Funny. I think France French is faster than the one from Quebec. And European Portuguese is faster than the Brazilian one. And as Setwale Charm has read, British English is faster than the American one. And as avalon2004 said, Spain Spanish is faster than the American one! Isn't it curious?


----------



## Lemminkäinen

Hi 


First of all, let me quote a post from Language Log:



> First, anyone who has ever taken a look at speech rate, or even thought about it much, knows that people vary in their habitual rates, and that lots of factors affect how fast any given individual talks (emotional state, cognitive load, fatigue, etc.), and that a given individual in a given situation can consciously choose to speak faster or slower. Any one of these factors can easily make a difference of 50% or so. Therefore, a believable cross-language comparison would need a lot of subjects, and you'd have to be certain that you were comparing comparable samples from comparable populations of subjects in comparable settings doing comparable things. _Second, because languages have different sound inventories, different word and syllable structures, and different densities of information per word or syllable or whatever, it's not entirely clear how to denominate speaking rate in units that can fairly be compared across languages._


Emphasis mine.

In other words, the crux of this question is how you defined and measure speed of speech. 

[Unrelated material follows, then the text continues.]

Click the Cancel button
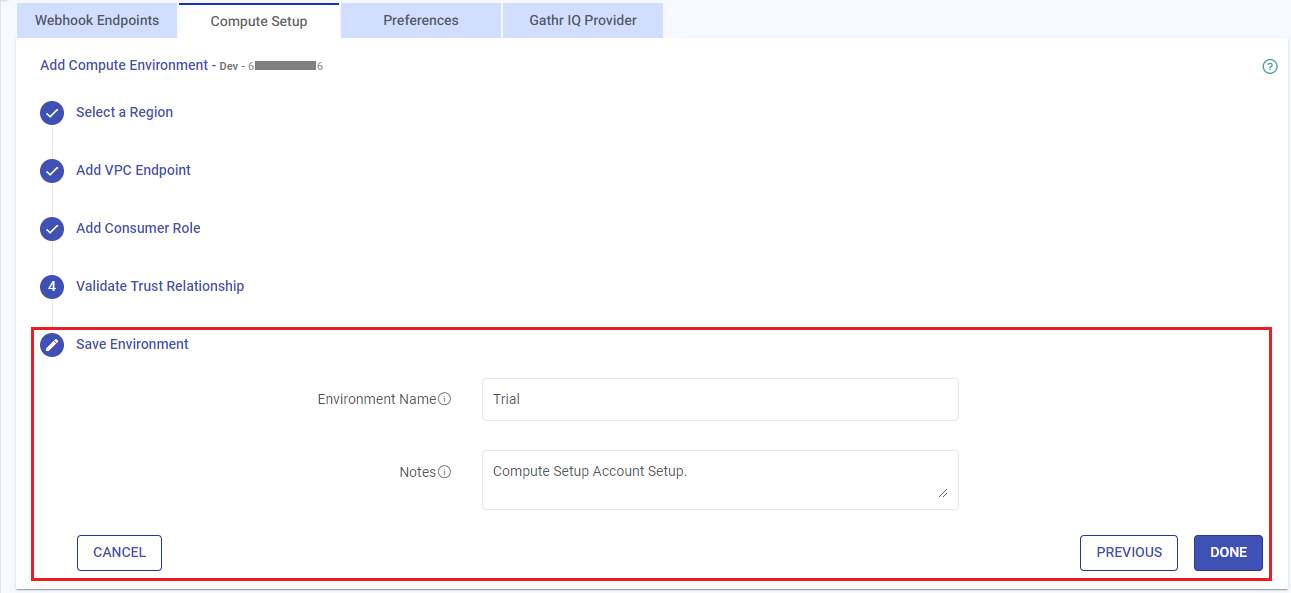Screen dimensions: 1291x593 [x=119, y=553]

Obviously the number of words won't work. What about number of syllables? Time to get the point across?

I don't have any observations to make regarding different languages, but one thing that strikes me is that, despite some languages being percepted as 'faster' or 'slower' than others, how big a difference can it really be? 

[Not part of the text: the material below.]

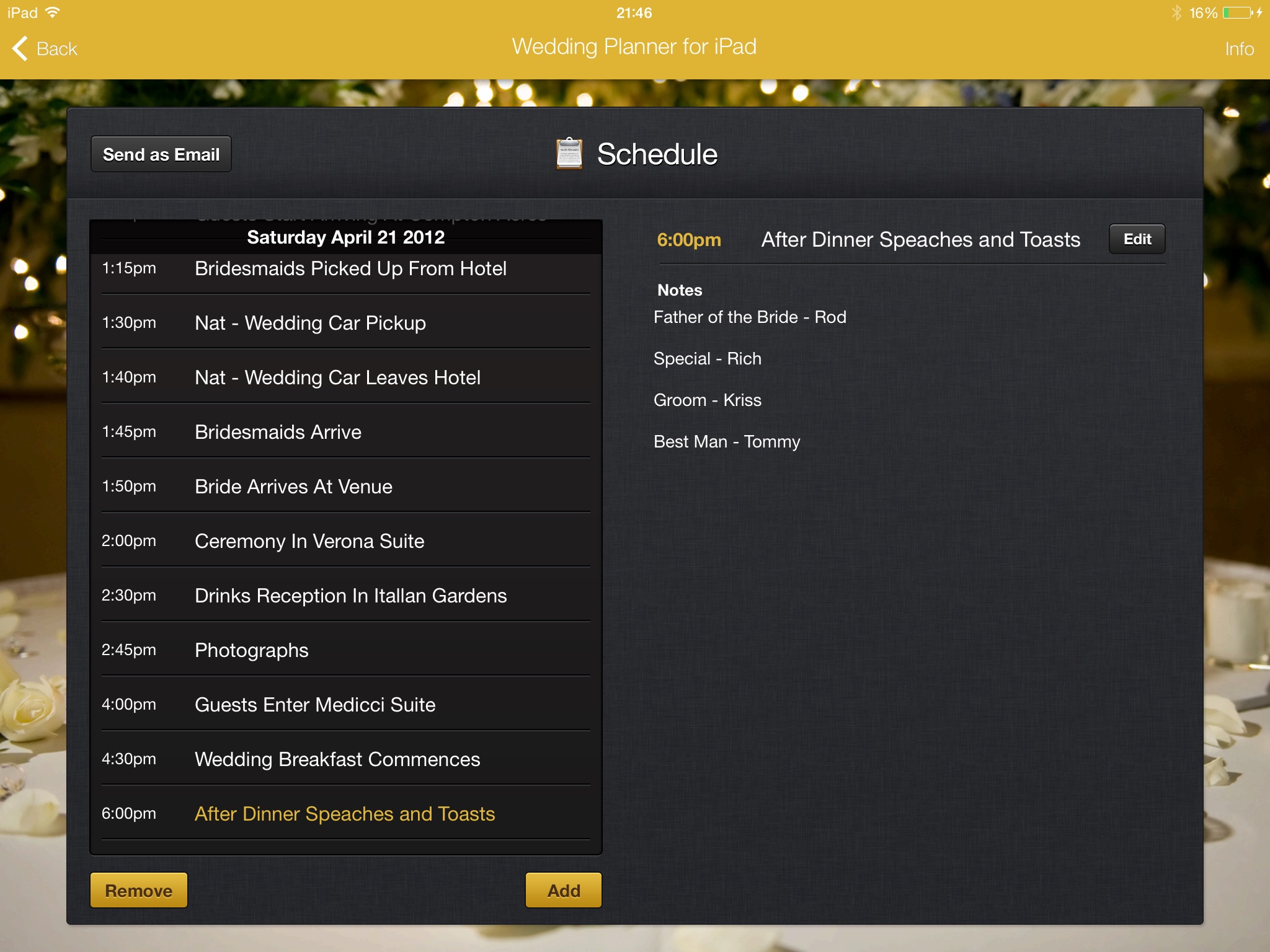Click the Back navigation arrow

After all, there are no languages like Tolkien's Entish, where it takes all day to say 'good morning'. It seems to me that the speech rate is pretty similar _inter lingua_ (I have no idea whether you can use that phrase like that  ), and that the language's phonology has a lot to do with it.

Take Spanish for instance. A lot of people go on about how quickly Spanish is spoken so incredably quickly, and it doesn't have long vowels, but Finnish, which is often said to be a low-paced language, have long vowels and consonants.

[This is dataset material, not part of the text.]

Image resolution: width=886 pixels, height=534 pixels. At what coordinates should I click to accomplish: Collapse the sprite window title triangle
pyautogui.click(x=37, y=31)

In other words, I think this is a subject almost just as subjective as the "which languages are the hardest/easiest to learn" debate, although it'd sure be interesting to see some research done on it.

Remember folks, the plural of anecdote is not data


----------



## Setwale_Charm

Well, this is what I know (sorry, I am quoting from a printed source): the French pronounce on average 350 syllables in a minute. The Japanese - 310. The Polynesians - 50.


----------



## ronanpoirier

Hum! Words size is interesting. What about Russian "zdrastvuytye" (or something like that) and Portuguese "oi", both meaning "hi". You take like your whole life to say that in Russian (ok, just overreacted a little  )


----------



## Setwale_Charm

ronanpoirier said:


> Hum! Words size is interesting. What about Russian "zdrastvuytye" (or something like that) and Portuguese "oi", both meaning "hi". You take like your whole life to say that in Russian (ok, just overreacted a little  )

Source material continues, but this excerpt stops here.